To wizja. Nie ma szans, żeby za rok korzystać z tego miejsca?

- Niestety nie. Tu przeszkadza specyficzna sytuacja w Uzdrowisku. Nie zabrzmi to zbyt elegancko, ale często zmieniają się prezesi. To przeszkadza w rozwoju tej firmy. W najbliższych dniach mam się spotkać z nowym prezesem. Nakreślę mu tę wizję. Poprzedni prezes, z którym świetnie mi się współpracowało, pan Grzegorz Biedroń, tę koncepcję zaakceptował. To kwestia zbudowania całej dokumentacji, która pokaże wszystkie możliwości techniczne.

 

I znalezienie na to pieniędzy.

- Tak. Ja uważam że to, iż Forum jest imprezą narodową jeśli chodzi o produkt… To jedna z dwóch takich imprez na świecie. Jest Davos i jest Krynica. Gdyby władze spółki Skarbu Państwa zaraziły tym pomysłem odpowiedni resort, udałoby się zgromadzić środki rządowe, byłoby wsparcie unijne. To uzasadnione. Cała Polska by otrzymała wspaniały obiekt.

 

W dużym stopniu to kalendarz Forum powoduje, że tak a nie inaczej trzeba realizować inwestycje infrastrukturalne w mieście. Przez ostatni rok był gruntowny remont ulic Kraszewskiego i Zdrojowej. Przed kolejnym Forum inne inwestycje będą się odbywać?
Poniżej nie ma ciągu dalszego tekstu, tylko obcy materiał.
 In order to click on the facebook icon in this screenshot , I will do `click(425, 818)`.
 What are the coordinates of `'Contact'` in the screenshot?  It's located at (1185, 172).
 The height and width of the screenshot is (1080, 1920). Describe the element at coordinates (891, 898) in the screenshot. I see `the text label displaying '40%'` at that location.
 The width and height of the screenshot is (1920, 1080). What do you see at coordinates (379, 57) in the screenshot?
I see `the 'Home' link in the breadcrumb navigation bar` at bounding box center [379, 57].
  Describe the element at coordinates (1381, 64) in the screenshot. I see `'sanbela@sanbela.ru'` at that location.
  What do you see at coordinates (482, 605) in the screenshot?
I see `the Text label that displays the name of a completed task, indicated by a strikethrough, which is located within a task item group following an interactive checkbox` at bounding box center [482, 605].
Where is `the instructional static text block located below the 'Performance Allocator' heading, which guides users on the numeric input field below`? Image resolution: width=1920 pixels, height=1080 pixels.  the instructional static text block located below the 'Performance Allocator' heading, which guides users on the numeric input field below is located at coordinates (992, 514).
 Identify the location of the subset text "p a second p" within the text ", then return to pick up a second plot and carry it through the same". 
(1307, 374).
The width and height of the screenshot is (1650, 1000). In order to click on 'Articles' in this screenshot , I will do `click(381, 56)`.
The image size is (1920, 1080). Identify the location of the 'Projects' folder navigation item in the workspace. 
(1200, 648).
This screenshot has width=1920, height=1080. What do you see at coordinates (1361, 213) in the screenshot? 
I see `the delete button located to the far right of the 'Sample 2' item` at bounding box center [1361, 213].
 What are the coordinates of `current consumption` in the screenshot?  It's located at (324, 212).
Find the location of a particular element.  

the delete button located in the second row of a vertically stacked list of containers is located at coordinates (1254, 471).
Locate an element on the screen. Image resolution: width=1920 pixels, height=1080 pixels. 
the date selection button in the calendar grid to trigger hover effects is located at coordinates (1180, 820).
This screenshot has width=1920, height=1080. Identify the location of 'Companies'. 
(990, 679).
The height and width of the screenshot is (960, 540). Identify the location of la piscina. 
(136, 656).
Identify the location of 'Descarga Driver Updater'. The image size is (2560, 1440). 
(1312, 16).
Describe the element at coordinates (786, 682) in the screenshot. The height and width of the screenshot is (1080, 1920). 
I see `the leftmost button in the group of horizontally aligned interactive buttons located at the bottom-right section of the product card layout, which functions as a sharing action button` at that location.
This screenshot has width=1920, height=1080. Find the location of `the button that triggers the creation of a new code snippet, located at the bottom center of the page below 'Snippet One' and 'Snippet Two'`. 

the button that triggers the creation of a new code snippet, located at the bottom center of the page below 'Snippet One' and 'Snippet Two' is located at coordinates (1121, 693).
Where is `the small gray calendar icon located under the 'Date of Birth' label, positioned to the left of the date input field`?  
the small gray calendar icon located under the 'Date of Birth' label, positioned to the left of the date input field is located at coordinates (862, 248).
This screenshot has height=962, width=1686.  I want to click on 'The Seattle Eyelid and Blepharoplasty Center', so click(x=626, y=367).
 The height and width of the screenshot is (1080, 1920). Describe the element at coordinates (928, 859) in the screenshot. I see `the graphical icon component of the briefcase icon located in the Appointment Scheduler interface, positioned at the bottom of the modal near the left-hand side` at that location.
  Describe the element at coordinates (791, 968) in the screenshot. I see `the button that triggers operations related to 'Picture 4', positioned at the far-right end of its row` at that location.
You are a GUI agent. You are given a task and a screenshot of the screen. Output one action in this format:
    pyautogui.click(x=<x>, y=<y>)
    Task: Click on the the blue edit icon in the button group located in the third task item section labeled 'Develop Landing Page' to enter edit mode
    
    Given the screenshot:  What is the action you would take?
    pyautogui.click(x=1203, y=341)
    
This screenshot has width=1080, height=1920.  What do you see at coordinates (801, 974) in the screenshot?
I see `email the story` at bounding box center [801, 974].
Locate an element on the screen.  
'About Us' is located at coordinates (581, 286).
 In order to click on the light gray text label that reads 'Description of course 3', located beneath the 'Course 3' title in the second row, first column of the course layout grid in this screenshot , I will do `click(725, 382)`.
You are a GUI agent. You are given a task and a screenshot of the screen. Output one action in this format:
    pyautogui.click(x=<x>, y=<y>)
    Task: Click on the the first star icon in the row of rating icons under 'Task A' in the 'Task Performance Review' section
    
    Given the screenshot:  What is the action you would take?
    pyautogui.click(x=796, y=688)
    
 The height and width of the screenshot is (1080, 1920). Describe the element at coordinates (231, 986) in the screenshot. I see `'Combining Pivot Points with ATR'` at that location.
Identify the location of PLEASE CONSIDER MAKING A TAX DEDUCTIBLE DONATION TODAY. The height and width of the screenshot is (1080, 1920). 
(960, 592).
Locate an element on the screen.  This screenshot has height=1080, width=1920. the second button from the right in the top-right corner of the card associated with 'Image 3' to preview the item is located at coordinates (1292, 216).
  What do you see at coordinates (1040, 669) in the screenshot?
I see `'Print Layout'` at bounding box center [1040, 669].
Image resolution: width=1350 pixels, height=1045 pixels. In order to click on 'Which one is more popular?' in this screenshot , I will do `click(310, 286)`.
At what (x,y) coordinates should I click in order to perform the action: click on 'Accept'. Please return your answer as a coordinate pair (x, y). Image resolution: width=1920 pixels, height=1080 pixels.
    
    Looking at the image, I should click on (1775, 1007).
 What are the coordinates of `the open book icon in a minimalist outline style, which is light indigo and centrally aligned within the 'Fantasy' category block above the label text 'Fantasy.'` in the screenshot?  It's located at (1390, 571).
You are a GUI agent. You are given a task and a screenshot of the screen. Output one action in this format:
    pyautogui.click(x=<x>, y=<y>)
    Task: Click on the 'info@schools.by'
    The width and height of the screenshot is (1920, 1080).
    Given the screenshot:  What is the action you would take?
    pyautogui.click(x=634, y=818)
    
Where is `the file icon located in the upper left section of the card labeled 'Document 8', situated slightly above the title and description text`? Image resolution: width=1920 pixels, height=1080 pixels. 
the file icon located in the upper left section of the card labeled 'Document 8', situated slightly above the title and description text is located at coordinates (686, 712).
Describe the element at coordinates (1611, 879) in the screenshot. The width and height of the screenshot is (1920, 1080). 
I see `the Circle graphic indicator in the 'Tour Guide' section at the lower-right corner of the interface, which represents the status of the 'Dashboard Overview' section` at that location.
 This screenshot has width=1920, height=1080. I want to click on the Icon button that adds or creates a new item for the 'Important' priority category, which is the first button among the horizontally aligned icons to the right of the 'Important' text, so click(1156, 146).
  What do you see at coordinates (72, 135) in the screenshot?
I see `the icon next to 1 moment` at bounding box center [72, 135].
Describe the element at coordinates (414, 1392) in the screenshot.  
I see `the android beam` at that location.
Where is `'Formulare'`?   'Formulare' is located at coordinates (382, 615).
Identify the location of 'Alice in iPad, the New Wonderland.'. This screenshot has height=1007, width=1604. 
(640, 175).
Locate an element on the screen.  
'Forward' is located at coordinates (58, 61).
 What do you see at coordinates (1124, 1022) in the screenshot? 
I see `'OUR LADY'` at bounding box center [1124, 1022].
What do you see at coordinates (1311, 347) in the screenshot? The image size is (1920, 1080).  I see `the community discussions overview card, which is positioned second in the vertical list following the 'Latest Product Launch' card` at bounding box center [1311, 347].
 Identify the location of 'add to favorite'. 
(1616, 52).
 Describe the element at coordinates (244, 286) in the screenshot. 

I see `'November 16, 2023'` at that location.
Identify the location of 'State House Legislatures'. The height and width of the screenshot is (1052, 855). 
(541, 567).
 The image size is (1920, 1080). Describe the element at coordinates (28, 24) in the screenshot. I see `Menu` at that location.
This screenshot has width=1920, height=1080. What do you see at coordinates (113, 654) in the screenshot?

- Tak. Tamta inwestycja jest zakończona. Wiem, że była uciążliwa, ale mamy to za sobą. To będzie na kolejne kilkadziesiąt lat. Jestem spokojny. Jestem na etapie końcowym realizowania inwestycji pod tytułem „budowa ścieżki rowerowej, łączącej Krynicę z Muszyną”. To nitka Krynica-Velo. Jest to inwestycja finansowana ze środków UE, z dwóch programów. To jest na etapie końcowym. Do końca września to zamkniemy. Druga strategiczna inwestycja to program pod nazwą „Kurort Krynica”. Składa się na to pięć projektów: płyta główna deptaku, bulwary Dietla, park Dukieta, polana Janówka i góra Parkowa. Jesteśmy po dwóch przetargach. Prace przy parku Dukieta są zaawansowane. Niedługo będzie finał z drobnym poślizgiem jednego z elementów. Jeśli chodzi o polanę Janówka, trwają prace dokumentacyjne. Najpierw dokumentacja, potem prace. One ruszą wczesną wiosną. W przypadku płyty deptaku i bulwarów Dietla musiałem unieważnić przetarg. Ceny poszybowały w górę. Góra Parkowa? Otwarłem oferty. Analizujemy dokumenty. W ciągu kilku dni rozstrzygniemy przetarg i modernizacja ruszy jeszcze w tym roku.

 

Mówi pan, że ceny usług budowlanych bardzo wzrosły. Bierze pan do siebie zarzut prof. Mariusza Andrzejewskiego, że to dlatego, iż myśląc o kampanii samorządowcy zwlekali z pewnymi inwestycjami? Jego zdaniem to doprowadziło do momentu, w którym zbyt wielu samorządowców chce inwestycje realizować, ale za mało firm jest gotowych podjąć się takiego zlecenia.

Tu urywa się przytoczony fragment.